PASSAGE CITÉ:
Sans rejoindre, bien sûr, les syndicats dans leur mouvement de grève, les vénérables institutions que sont l’Académie de Médecine et l’Ordre des Médecins ont cependant rallié le chœur des opposants où elles font entendre leurs critiques, certes en termes choisis, mais qui n’en sont pas moins sévères.

Le Conseil National de l’Ordre des Médecins (CNOM) n’émet d’ailleurs pas de critiques, mais formule des « observations ». A propos de la régionalisation de la convention médicale préfigurée dans le projet, il rappelle que les dispositions de cette convention « doivent s’appliquer sur l’ensemble des territoires de santé ». L’Ordre souligne que « la qualité des services et le libre choix par les usagers des médecins et professionnels de santé ne peuvent pas conduire à placer sur un territoire de santé le secteur de l’hospitalisation privée et l’exercice ambulatoire de la médecine libérale sous la tutelle purement administrative de l’ARS ».

Concernant les « pratiques avancées », le CNOM estime que « les évolutions de pratiques professionnelles ne doivent pas conduire à transférer des actes médicaux vers d’autres professionnels sans une analyse soigneuse des conséquences que cela entraîne ». La qualité des services ne saurait supporter que les rémunérations des médecins soient conditionnées aux exigences de l’organisme payeur. Cette position de l’Ordre « n’est pas contraire au versement des honoraires aux médecins libéraux par un tiers payeur, à la condition que ce mode de rémunération ne soit pas celui d’un assujettissement obligatoire, hormis les situations de dispense d’avance de frais pour les ALD, pour des bénéficiaires de droits sociaux, pour les soins relevant de l’urgence », explique le CNOM dans une formulation un rien alambiquée pour signifier son opposition à la généralisation du tiers-payant.

CONSIGNE DE L'EXERCICE: Recopiez mot pour mot, dans le passage cité, tout ce qui va de « Sans rejoindre, bien » jusqu'à « pas moins sévères. ». Les items n'ont aucun rôle dans cet exercice.

EXTRAITS DE DONNÉES:
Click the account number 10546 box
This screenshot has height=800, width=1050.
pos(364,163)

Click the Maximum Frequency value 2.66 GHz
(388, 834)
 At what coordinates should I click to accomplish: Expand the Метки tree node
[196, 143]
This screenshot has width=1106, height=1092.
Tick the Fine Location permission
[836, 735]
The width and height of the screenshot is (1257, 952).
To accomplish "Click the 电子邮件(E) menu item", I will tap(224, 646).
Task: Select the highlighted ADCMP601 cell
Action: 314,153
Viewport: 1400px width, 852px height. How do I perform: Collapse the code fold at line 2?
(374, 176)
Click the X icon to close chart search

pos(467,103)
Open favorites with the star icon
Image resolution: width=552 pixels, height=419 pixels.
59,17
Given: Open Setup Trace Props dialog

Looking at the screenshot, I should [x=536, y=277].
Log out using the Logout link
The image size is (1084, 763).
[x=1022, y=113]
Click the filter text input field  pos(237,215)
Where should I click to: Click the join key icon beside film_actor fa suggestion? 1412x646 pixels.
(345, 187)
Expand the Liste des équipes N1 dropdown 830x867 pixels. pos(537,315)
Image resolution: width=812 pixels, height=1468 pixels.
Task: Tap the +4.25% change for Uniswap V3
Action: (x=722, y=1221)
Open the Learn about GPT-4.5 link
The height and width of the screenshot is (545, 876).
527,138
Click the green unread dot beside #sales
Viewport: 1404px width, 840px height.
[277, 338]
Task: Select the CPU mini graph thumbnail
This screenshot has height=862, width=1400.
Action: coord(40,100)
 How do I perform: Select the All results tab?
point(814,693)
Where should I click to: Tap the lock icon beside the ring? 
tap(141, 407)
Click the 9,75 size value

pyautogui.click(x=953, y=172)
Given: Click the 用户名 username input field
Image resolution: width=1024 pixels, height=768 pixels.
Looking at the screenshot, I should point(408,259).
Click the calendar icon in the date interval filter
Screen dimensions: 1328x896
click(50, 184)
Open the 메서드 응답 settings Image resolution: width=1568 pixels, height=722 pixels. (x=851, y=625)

VOTRE RÉPONSE:
Sans rejoindre, bien sûr, les syndicats dans leur mouvement de grève, les vénérables institutions que sont l’Académie de Médecine et l’Ordre des Médecins ont cependant rallié le chœur des opposants où elles font entendre leurs critiques, certes en termes choisis, mais qui n’en sont pas moins sévères.